Use o lado felpudo virado pra dentro, encostado no café. A felpa segura o pó fino e mantém a passagem aberta, e o lado liso pra dentro entope antes da segunda vertida.
Moa um fio mais grosso que no filtro de papel. A flanela vaza mais rápido que o papel, e moagem fina compensa demais e devolve amargor no lugar da castanha.
A água entra a 92 graus. Chocolate e melado precisam de calor pra sair inteiros, e a água fervendo arrancaria junto o amargor da torra num café de corpo pesado.
Comece com 45ml e espere trinta segundos. Grão descascado e secado devagar solta gás com força no primeiro contato, e água demais nessa hora escorre por fora do pó.
Depois vá em três vertidas lentas, do centro pra fora, parando antes da borda. No pano não existe parede firme pra encostar o pó, e vertida na costura abre caminho livre pra água escapar sem extrair.
Mire em três minutos e meio. Se drenar antes de três, feche a moagem um ponto; se passar de quatro, abra.
O pano cobra manutenção, e é aí que a maioria desiste. Enxágue só com água, nunca com sabão. Sabão entra na trama e sai na xícara seguinte, e gosto de detergente não tem conserto.
Guarde a flanela submersa em água dentro de um pote na geladeira e troque a água todo dia. Pano guardado seco azeda, e o azedo passa direto pro café da manhã seguinte.
Sirva e espere um minuto antes do primeiro gole. O chocolate ao leite aparece ainda quente, a castanha abre conforme a caneca amorna, e o melado fica por último, com a textura de calda que só o pano entrega.
Links de afiliado. Sem custo extra pra você, ajuda a manter Notas do Café de pé.
III · O DETALHE
Por que o Norte Pioneiro seca o café debaixo de plástico
Agora a parte que quase ninguém repara: o café do Norte Pioneiro seca debaixo de plástico porque o céu de lá não colabora. Chuva de fim de tarde e ar úmido param a secagem no meio, e café que para de secar volta a fermentar.

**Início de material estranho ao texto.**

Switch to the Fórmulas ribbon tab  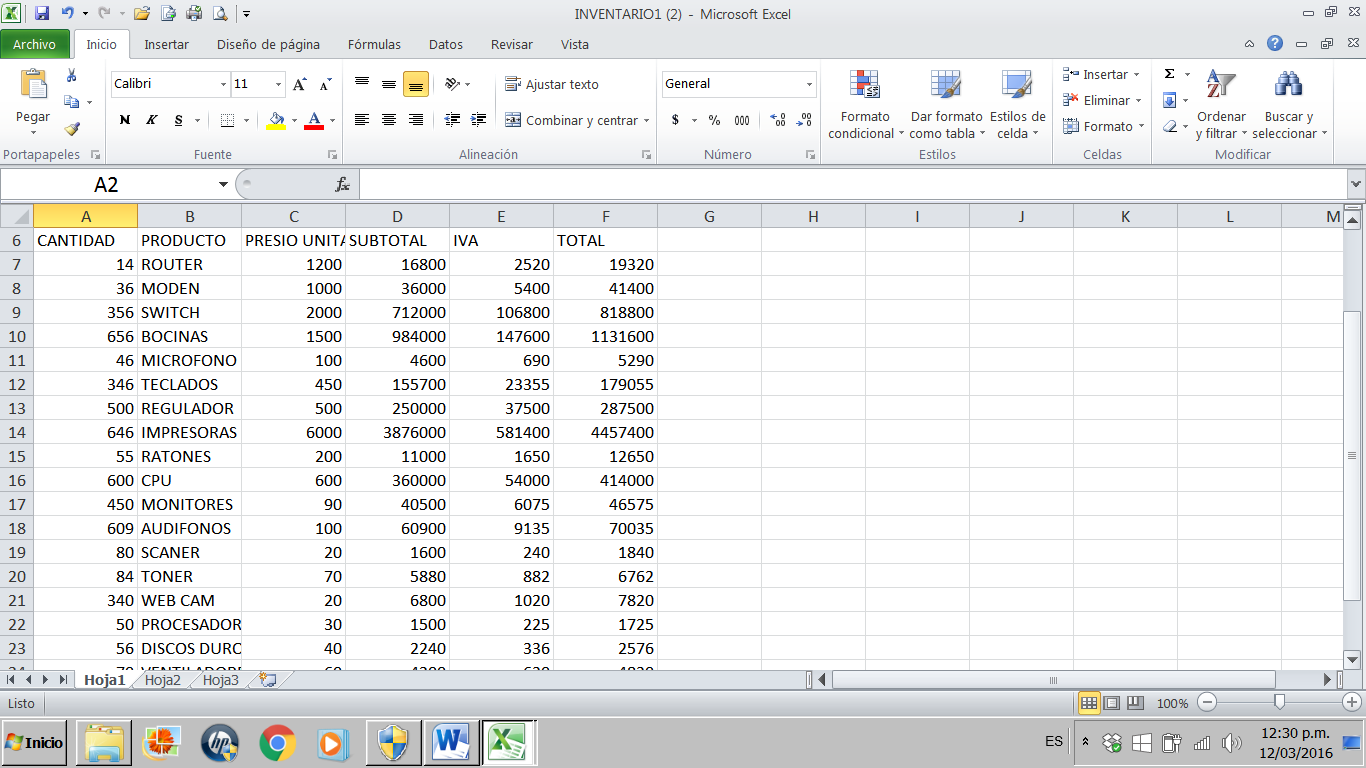click(374, 44)
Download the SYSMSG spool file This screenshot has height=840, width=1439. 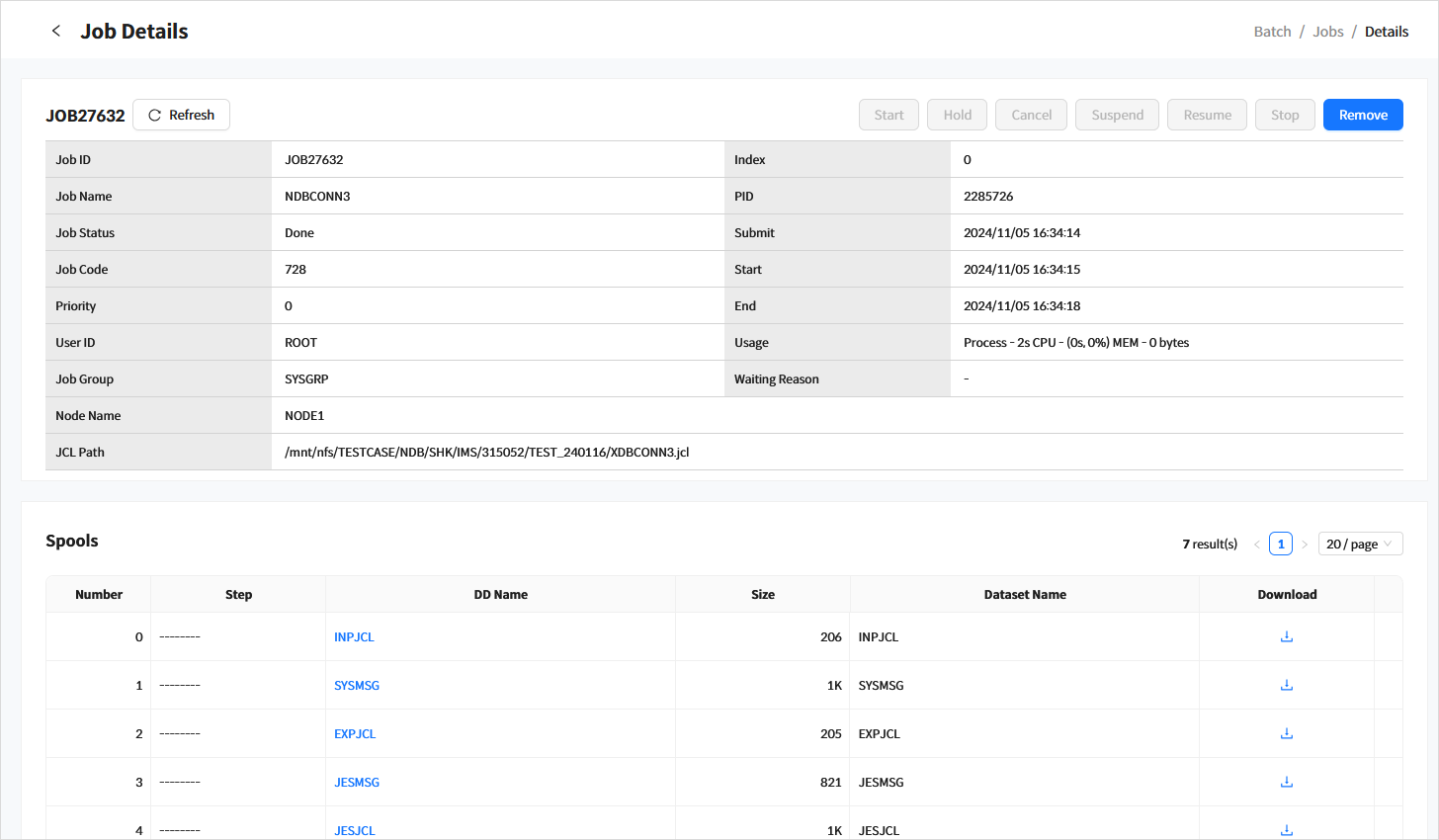pos(1287,685)
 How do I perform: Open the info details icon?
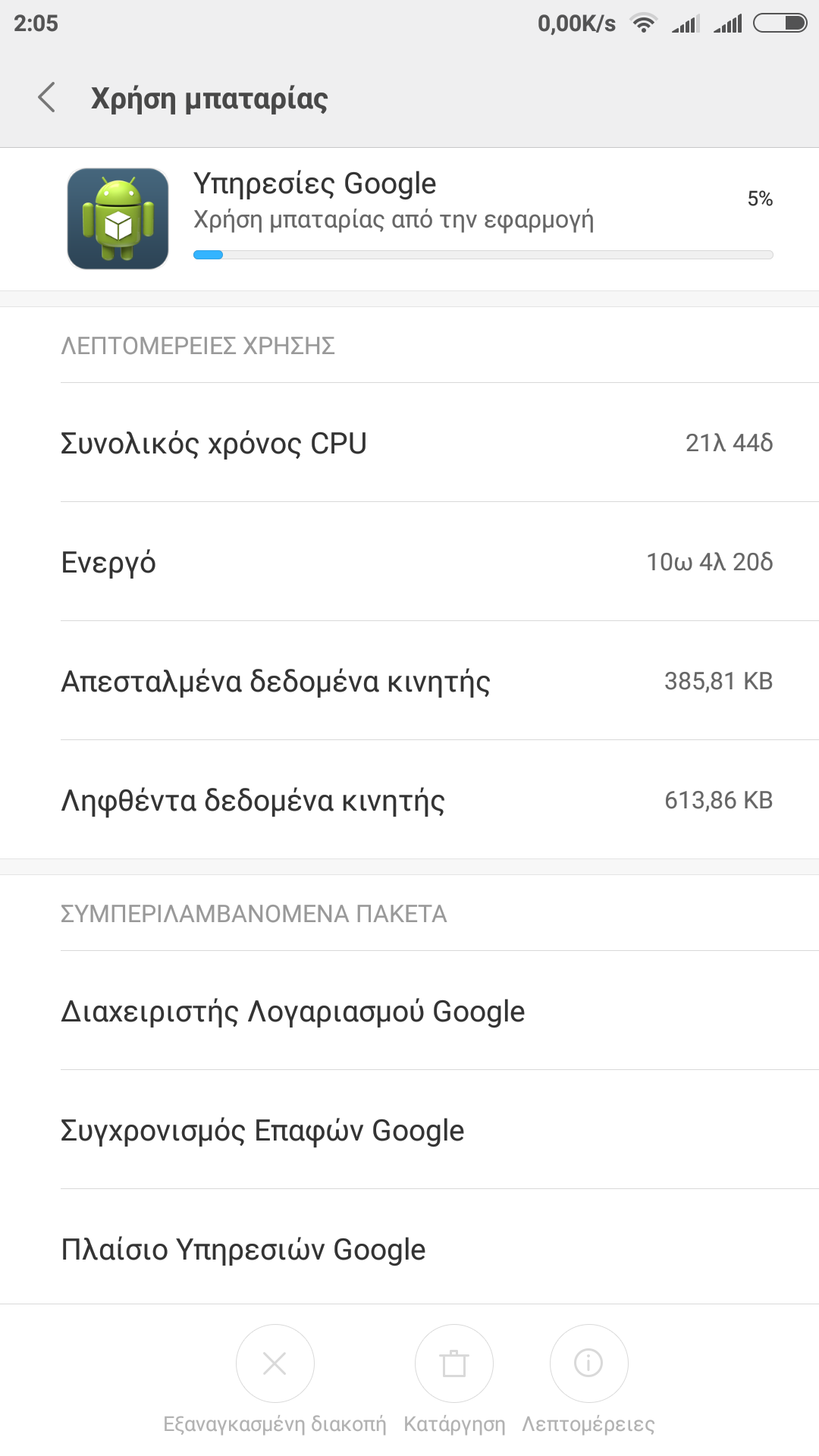[588, 1363]
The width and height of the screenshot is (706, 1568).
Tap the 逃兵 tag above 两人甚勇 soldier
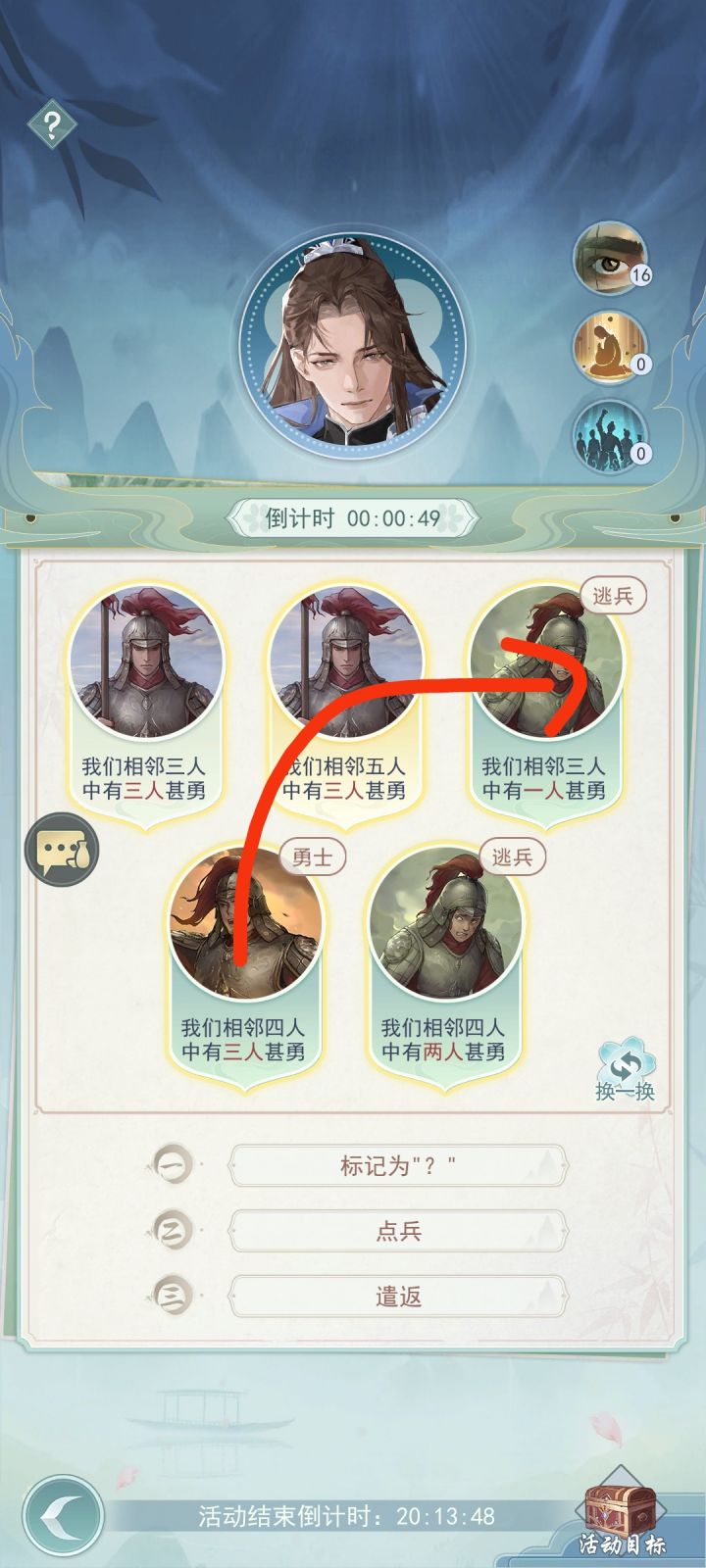pos(512,858)
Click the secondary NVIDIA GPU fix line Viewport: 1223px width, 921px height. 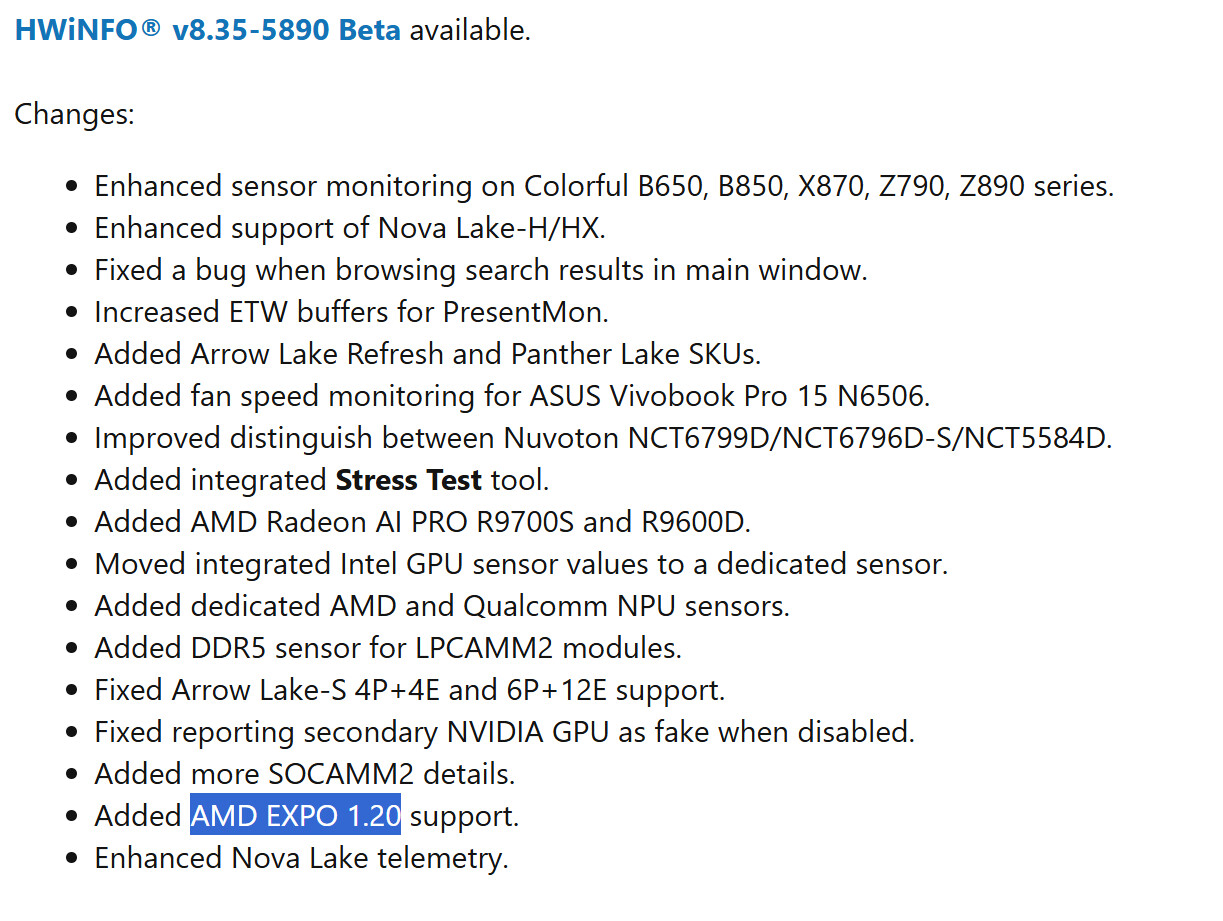[504, 732]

A estufa resolve dois problemas de uma vez. Fecha por cima pra chuva não entrar e abre nas laterais pra umidade sair, e o lote segue secando mesmo em semana de tempo fechado.
Não é secador de ar quente. Não tem queimador nem lenha, só sol batendo no plástico e vento passando por dentro, e a temperatura do grão fica na faixa dos 35 graus.
Passar de 40 graus estraga o café por dentro. O calor forte cozinha o embrião, o grão perde vida, e a torra depois devolve gosto de palha por cima do chocolate.
Onze por cento de umidade é o alvo, e o número não é firula. Acima de doze o lote embolora no saco; abaixo de dez o grão fica quebradiço e a torra perde o controle da curva.
A geada de 1975 também está na xícara, por caminho torto. Ela empurrou o Paraná pra fora do café de volume e obrigou quem ficou a disputar qualidade em pouca terra.
O IAPAR 59 é filho da mesma conta. Uma instituição pública passou décadas cruzando planta pra devolver ao produtor uma variedade que aguenta clima difícil e ainda entrega doçura na caneca.
E o coador de pano fecha o argumento. O filtro que a casa brasileira aposentou por preguiça é exatamente o que entrega o corpo de calda de um café descascado e secado devagar.
E tem a decisão que começa tudo, comprar direto de quem plantou. O lote veio de um talhão só, com altitude, variedade e secagem declaradas, e o dinheiro voltou pra família que revirou o café de duas em duas horas.
O IAPAR 59 não disputa variedade rara nem prêmio de acidez. Disputa a ideia de que o café que sobrou depois do frio virou o melhor argumento do Paraná. O veredicto está na caneca: o melado continua ali depois que ela esvazia.